### OBJETIVO
Copie, por favor, um trecho do texto sobre inovação e emprego, começando nas palavras que contêm "A questão crucial" e parando logo depois de "causados aos trabalhadores.".

##### TEXTO PARA LEITURA

Mas agora, com a globalização e seus efeitos deletérios sobre o emprego, o enfoque se amplia. O problema, entretanto, não reside exclusivamente na globalização ou na inovação em si, mas sim na falta de estratégias e mecanismos de regulação adequados e dinâmicos para lidar com seus efeitos colaterais, particularmente no que concerne ao mercado de trabalho de alta tecnologia e inovação. A crença de que o mercado, por si só, será capaz de absorver os trabalhadores deslocados e gerar novas oportunidades semelhantes às que esses trabalhadores deslocados desfrutavam em ritmo suficiente se mostra cada vez mais frágil diante da velocidade e da magnitude das transformações tecnológicas e o aumento do contingente sem referência de trabalho e emprego.
A questão crucial que se coloca é: que tipo de regulação se faz necessária nesse setor sofisticado? A resposta não reside em um retorno a modelos protecionistas ultrapassados, mas sim na criação de um conjunto de mecanismos inteligentes e adaptáveis que conciliem a busca por inovação e eficiência com a proteção e a reinserção dos trabalhadores, buscando um equilíbrio complexo. A regulação deve ser vista não como um obstáculo à inovação, mas como um instrumento para garantir que seus benefícios concentrados se aliem, de alguma forma eficiente, aos danos causados aos trabalhadores.
O exemplo hipotético da introdução de transporte sem motorista pelo Uber ilustra o desafio. Uma transição abrupta que levasse à perda de emprego de milhares de motoristas teria graves consequências sociais e econômicas. Uma proposta, por exemplo, seria a de que os antigos motoristas se tornassem os proprietários dos veículos autônomos. O que essa proposta revela é que, buscando restringir a apropriação desmedida dos ganhos da inovação por parte dos idealizadores da plataforma e redistribuir esses benefícios àqueles que foram diretamente impactados pela mudança tecnológica, pode ter efeitos fundamentais na dinâmica da inovação. O ganho da inovação não estaria sendo dirigido a quem investiu nessa inovação, direta ou indiretamente. Portanto, a estratégia não atende ao requisito de eficiência, no sentido de que se está impondo uma restrição que fatalmente poderá aumentar custos para a empresa UBER e desincentivar futuros investimentos em inovação. É fundamental considerar cuidadosamente os incentivos à inovação e evitar medidas que possam sufocá-la, buscando, por exemplo, mecanismos de compensação que permitam às empresas recuperar seus investimentos em inovação.

##########
##### ENTRADAS DE DADOS

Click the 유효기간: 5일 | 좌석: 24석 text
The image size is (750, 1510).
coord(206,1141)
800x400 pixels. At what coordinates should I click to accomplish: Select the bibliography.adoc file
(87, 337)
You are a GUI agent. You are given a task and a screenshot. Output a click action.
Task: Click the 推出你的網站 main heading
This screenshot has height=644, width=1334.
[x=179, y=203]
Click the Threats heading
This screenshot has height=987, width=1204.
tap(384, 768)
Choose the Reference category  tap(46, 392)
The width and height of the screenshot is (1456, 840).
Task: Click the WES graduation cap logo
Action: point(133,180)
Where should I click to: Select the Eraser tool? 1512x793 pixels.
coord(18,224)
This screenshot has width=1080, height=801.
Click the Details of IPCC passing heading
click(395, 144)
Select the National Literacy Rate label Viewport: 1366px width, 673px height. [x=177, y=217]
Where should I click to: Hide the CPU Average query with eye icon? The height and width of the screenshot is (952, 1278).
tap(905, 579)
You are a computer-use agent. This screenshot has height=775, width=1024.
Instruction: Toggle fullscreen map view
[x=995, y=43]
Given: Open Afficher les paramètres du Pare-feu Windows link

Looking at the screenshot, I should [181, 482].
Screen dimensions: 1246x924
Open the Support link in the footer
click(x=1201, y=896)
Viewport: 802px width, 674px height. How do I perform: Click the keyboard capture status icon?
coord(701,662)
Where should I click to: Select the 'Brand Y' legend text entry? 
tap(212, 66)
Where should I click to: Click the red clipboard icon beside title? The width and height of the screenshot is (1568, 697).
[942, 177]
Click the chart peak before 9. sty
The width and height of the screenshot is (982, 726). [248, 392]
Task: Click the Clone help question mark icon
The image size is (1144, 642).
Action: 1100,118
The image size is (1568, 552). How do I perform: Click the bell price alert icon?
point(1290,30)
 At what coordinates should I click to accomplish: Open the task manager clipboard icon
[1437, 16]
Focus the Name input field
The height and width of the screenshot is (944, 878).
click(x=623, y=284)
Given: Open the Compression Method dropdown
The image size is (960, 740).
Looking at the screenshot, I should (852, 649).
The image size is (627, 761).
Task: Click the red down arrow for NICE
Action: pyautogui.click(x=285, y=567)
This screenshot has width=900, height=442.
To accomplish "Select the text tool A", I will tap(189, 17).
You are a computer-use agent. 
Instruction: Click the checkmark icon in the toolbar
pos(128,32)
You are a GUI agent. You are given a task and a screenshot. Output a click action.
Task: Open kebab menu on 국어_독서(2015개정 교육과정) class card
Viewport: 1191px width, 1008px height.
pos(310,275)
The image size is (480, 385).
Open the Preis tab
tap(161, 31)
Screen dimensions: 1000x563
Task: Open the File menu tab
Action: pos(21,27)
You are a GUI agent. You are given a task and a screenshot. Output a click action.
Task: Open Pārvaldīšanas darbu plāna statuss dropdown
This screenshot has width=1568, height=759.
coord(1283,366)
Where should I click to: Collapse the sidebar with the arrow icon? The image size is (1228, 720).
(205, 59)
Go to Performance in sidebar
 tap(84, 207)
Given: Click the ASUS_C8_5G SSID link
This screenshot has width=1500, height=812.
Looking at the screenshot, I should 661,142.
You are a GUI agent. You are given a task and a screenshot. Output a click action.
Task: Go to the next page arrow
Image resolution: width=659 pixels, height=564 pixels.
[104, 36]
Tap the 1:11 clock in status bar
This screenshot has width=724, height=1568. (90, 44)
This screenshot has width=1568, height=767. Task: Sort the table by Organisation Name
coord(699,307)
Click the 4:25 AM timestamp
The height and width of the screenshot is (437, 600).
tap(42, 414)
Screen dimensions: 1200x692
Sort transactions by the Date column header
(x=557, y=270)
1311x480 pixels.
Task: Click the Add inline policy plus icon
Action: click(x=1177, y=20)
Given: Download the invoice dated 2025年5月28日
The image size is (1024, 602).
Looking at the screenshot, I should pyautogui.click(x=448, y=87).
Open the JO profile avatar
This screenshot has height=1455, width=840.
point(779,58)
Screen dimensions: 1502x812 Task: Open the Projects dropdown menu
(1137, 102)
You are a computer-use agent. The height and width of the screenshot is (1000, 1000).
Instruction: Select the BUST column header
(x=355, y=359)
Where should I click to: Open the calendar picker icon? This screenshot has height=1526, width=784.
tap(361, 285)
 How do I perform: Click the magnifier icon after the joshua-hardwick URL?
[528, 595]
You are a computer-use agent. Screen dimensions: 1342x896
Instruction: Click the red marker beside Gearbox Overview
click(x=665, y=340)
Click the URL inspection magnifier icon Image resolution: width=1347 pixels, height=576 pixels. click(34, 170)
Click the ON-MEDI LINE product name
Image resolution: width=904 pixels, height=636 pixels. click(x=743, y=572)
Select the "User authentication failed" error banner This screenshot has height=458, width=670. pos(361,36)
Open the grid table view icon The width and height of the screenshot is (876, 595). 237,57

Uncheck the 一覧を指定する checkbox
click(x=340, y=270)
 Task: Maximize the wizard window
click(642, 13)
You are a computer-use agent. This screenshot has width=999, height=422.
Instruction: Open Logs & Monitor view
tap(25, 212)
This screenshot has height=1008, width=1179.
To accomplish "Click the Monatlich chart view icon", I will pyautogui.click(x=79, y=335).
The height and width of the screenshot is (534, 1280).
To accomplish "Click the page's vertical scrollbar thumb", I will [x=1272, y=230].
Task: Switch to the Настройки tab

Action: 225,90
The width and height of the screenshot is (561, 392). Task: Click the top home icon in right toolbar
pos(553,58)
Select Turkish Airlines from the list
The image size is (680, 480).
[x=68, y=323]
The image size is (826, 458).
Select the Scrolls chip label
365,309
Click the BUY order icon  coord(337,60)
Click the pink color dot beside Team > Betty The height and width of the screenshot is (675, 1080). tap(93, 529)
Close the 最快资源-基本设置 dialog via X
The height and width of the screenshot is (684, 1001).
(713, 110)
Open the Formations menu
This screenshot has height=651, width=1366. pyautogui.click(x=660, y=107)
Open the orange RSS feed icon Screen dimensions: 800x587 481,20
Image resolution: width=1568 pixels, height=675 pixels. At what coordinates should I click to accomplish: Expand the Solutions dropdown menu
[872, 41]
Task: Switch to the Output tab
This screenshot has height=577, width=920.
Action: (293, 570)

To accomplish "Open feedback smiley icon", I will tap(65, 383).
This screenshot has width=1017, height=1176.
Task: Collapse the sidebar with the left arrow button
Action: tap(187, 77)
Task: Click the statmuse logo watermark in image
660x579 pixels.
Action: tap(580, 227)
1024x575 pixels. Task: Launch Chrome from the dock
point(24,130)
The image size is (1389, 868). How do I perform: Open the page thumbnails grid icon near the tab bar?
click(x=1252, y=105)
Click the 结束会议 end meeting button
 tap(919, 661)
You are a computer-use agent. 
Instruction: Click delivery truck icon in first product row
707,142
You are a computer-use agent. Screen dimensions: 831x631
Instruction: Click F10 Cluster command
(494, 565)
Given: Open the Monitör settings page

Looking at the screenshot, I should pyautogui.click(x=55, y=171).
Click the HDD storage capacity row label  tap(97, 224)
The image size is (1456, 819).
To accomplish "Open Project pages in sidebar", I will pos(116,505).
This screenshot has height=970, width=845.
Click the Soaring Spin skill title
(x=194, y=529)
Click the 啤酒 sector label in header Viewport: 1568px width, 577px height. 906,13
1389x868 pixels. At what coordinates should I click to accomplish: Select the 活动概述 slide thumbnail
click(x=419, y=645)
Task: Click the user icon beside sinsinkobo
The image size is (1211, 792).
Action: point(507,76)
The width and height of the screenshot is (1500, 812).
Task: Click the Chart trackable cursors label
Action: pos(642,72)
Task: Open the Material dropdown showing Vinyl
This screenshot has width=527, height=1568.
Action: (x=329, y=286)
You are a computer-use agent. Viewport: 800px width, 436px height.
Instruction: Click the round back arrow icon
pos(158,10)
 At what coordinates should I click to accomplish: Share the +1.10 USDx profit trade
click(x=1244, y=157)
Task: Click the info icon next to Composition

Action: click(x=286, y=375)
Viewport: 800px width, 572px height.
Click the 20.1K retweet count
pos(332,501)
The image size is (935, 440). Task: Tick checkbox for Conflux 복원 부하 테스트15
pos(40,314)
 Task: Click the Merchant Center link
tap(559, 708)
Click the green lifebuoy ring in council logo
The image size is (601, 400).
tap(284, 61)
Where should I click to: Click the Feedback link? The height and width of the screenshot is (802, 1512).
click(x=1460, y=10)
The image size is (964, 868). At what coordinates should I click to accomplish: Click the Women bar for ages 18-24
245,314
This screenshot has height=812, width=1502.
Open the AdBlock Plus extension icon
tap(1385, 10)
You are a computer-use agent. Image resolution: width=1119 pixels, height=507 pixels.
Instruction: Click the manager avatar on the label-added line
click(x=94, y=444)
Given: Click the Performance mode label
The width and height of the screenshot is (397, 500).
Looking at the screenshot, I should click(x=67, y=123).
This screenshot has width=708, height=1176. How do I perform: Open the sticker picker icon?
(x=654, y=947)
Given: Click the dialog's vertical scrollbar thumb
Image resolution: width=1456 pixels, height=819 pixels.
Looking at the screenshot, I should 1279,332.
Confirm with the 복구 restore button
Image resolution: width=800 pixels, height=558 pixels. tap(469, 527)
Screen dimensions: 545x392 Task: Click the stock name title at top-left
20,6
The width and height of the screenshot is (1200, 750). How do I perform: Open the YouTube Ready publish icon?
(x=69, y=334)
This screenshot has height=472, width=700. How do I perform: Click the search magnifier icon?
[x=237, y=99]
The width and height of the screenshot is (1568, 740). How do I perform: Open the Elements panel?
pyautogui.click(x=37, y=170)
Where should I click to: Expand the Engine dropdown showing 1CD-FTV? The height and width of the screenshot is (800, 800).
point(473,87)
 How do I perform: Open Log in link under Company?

##########

### RESPOSTA ABAIXO
A questão crucial que se coloca é: que tipo de regulação se faz necessária nesse setor sofisticado? A resposta não reside em um retorno a modelos protecionistas ultrapassados, mas sim na criação de um conjunto de mecanismos inteligentes e adaptáveis que conciliem a busca por inovação e eficiência com a proteção e a reinserção dos trabalhadores, buscando um equilíbrio complexo. A regulação deve ser vista não como um obstáculo à inovação, mas como um instrumento para garantir que seus benefícios concentrados se aliem, de alguma forma eficiente, aos danos causados aos trabalhadores.